Third, I'd be really interested in formulating testable experimental setups in Mturk or similar to show/not show this occurring, but on reflection this seems non-trivial, and I haven't thought much about how to do it other than to note that it's not as easy as it sounded at first.

comment by Pablo_Stafforini · 2019-03-15T16:20:13.254Z · score: 11 (4 votes) · LW · GW

Thanks for this.

Re extremizing, the recent (excellent) AI Impacts overview of good forecasting practices notes that "more recent data suggests that the successes of the extremizing algorithm during the forecasting tournament were a fluke."

comment by Davidmanheim · 2019-03-17T10:36:30.211Z · score: 7 (2 votes) · LW · GW

That's a great point. I'm uncertain if the analyses account for the cited issue, where we would expect a priori that extremizing slightly would on average hurt the accuracy, but in any moderately sized sample (like the forecasting tournament,) it is likely to help. It also relates to a point I made about why proper scoring rules are not incentive compatible in tournaments in a tweetstorm here; https://twitter.com/davidmanheim/status/1080460223284948994 .

Interestingly, a similar dynamic may happen in tournaments, and could be part of where info-cascades occur. I can in expectation outscore everyone else slightly and minimize my risk of doing very poorly by putting my predictions a bit to the extreme of the current predictions. It's almost the equivalent of betting a dollar more than the current high bid in price is right - you don't need to be close, you just need to beat the other people's scores to win. But if I report my best strategy answer instead of my true guess, it seems that it could cascade if others are unaware I am doing this.

comment by jacobjacob · 2019-03-22T15:10:05.785Z · score: 4 (2 votes) · LW · GW
more recent data suggests that the successes of the extremizing algorithm during the forecasting tournament were a fluke.

Do you have a link to this data?

comment by Davidmanheim · 2019-03-25T09:20:14.511Z · score: 3 (2 votes) · LW · GW

As I replied to Pablo below, "...it's an argument from first principles. Basically, if you extremize guesses from 90% to 95%, and 90% is a correct estimate, 9/10 times you do better due to extremizing. "

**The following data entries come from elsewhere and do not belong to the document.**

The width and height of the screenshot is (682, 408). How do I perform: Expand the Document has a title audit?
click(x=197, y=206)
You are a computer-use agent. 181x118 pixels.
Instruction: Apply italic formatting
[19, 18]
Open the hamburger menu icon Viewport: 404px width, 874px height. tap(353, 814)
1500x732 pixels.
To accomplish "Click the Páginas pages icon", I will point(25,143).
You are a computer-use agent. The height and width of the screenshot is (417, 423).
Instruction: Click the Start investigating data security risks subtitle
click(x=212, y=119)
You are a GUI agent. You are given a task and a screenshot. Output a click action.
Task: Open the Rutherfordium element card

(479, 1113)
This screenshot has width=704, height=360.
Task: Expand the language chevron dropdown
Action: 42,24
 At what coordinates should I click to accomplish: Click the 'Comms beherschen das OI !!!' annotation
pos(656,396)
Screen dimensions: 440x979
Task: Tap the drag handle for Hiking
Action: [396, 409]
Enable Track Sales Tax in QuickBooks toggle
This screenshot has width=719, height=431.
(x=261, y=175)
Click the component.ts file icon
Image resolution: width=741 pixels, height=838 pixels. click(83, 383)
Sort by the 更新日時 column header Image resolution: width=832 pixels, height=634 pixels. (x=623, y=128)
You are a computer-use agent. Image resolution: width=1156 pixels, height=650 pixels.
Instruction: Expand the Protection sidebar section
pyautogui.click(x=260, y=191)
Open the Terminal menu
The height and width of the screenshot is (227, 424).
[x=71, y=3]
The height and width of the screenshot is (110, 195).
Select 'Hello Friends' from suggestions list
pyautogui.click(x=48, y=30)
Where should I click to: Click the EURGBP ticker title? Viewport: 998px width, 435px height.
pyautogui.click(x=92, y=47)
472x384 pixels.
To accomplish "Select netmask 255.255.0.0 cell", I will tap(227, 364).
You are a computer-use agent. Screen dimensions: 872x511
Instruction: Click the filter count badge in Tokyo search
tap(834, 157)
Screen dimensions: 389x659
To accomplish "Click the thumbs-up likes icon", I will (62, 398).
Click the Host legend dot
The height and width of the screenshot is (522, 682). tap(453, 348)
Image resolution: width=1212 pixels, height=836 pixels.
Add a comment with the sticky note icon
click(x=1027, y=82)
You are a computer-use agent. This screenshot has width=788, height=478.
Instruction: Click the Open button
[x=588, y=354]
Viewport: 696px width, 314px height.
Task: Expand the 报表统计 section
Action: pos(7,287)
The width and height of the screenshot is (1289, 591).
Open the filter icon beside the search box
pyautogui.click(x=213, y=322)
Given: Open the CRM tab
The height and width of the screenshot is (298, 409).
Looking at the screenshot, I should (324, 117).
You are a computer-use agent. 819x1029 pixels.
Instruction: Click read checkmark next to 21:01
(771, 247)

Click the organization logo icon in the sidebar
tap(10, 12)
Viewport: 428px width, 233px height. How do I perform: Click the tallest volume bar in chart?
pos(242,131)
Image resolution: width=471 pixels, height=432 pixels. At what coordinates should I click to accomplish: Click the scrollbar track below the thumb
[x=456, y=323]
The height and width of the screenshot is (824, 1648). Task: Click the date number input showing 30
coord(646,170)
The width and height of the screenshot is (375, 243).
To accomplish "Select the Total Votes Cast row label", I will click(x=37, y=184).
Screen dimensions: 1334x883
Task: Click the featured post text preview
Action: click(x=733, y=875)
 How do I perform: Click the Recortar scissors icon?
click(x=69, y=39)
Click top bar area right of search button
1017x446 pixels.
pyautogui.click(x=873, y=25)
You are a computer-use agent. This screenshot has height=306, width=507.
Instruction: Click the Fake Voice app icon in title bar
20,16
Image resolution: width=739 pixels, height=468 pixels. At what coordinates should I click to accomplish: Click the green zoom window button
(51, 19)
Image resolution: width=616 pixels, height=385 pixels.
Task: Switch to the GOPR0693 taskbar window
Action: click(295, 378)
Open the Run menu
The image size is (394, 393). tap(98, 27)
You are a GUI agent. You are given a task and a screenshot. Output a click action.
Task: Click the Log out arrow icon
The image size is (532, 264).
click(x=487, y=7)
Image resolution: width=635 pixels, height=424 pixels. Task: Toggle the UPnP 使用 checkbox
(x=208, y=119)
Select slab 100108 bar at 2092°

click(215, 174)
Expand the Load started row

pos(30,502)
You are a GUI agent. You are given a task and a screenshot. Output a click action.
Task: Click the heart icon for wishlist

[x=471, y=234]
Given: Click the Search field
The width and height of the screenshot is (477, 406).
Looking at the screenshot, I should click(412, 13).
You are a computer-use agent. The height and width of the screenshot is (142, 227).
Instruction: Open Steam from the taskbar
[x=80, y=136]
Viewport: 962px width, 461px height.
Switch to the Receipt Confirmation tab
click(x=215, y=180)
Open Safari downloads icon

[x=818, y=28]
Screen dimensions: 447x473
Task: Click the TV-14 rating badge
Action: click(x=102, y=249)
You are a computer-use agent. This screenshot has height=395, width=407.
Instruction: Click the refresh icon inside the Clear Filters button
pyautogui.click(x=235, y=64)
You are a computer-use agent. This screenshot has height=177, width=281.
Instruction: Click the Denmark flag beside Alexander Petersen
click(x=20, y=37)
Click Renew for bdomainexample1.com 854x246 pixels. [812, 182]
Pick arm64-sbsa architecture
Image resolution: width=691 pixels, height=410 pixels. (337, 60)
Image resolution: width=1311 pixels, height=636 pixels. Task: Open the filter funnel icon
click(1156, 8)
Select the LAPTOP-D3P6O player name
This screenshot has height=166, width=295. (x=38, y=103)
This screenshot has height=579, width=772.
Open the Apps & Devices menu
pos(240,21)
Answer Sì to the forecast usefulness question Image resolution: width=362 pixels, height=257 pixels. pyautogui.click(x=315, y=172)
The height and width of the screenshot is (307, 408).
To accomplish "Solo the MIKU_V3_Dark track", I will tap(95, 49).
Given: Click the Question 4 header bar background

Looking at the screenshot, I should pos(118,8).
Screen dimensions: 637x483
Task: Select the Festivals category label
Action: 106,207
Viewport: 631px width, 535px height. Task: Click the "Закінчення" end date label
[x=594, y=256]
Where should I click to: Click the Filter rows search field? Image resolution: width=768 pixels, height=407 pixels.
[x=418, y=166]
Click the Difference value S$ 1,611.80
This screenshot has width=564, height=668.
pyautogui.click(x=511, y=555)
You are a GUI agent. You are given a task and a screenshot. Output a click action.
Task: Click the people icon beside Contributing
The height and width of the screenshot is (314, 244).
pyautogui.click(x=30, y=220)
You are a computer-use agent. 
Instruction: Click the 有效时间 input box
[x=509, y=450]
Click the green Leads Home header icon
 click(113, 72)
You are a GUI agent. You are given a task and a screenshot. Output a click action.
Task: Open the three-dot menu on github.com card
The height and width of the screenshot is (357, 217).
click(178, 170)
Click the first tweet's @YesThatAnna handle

comment by Pablo_Stafforini · 2019-03-25T03:51:34.739Z · score: 2 (1 votes) · LW · GW

I only read the AI Impacts article that includes that quote, not the data to which the quote alludes. Maybe ask the author?

comment by Davidmanheim · 2019-03-25T09:19:47.975Z · score: 9 (3 votes) · LW · GW

You don't need the data - it's an argument from first principles. Basically, if you extremize guesses from 90% to 95%, and 90% is a correct estimate, 9/10 times you do better due to extremizing.

comment by jacobjacob · 2019-03-25T22:03:23.949Z · score: 4 (1 votes) · LW · GW

One should be able to think quantitatively about that, eg how many questions do you need to ask until you find out whether your extremization hurt you. I'm surprised by the suggestion that GJP didn't do enough, unless their extremizations were frequently in the >90% range.

comment by Davidmanheim · 2019-05-05T05:39:17.587Z · score: 3 (2 votes) · LW · GW

Each season, there were too few questions for this to be obvious, rather than a minor effect, and the "misses" were excused as getting an actually unlikely event wrong. It's hard to say, post-hoc, that the ~1% consensus opinion about a "freak event" were accurate, but there was a huge surprise (and yes, this happened at least twice) or if the consensus was simply overconfident.

(I also think that the inability to specify estimates <0.5% or >99.5% reduced the extent to which the scores were hurt by these events.)

comment by jacobjacob · 2019-03-25T22:00:06.295Z · score: 4 (2 votes) · LW · GW

I did, he said a researcher mentioned it in conversation.

comment by Pablo_Stafforini · 2019-03-15T16:28:16.427Z · score: 3 (3 votes) · LW · GW

[meta] Not sure why the link to the overview isn't working. Here's how the comment looks before I submit it:

https://imgur.com/MF5Z2X4

(The same problem is affecting this comment.)

In any case, the URL is:

https://aiimpacts.org/evidence-on-good-forecasting-practices-from-the-good-judgment-project-an-accompanying-blog-post/

comment by habryka (habryka4) · 2019-03-15T16:44:34.172Z · score: 4 (2 votes) · LW · GW

It's because I am a bad developer and I broke some formatting stuff (again). Will be fixed within the hour.

Edit: Fixed now

comment by Pablo_Stafforini · 2019-03-15T19:35:39.640Z · score: 4 (2 votes) · LW · GW

Thanks, Oli!

answer by Jan_Kulveit · 2019-03-14T12:58:43.494Z · score: 20 (10 votes) · LW · GW

Generally, there is a substantial literature on the topic within the field of network science. The right keywords for Google scholar are something like spreading dynamics in complex networks. Information cascades does not seem to be the best choice of keywords.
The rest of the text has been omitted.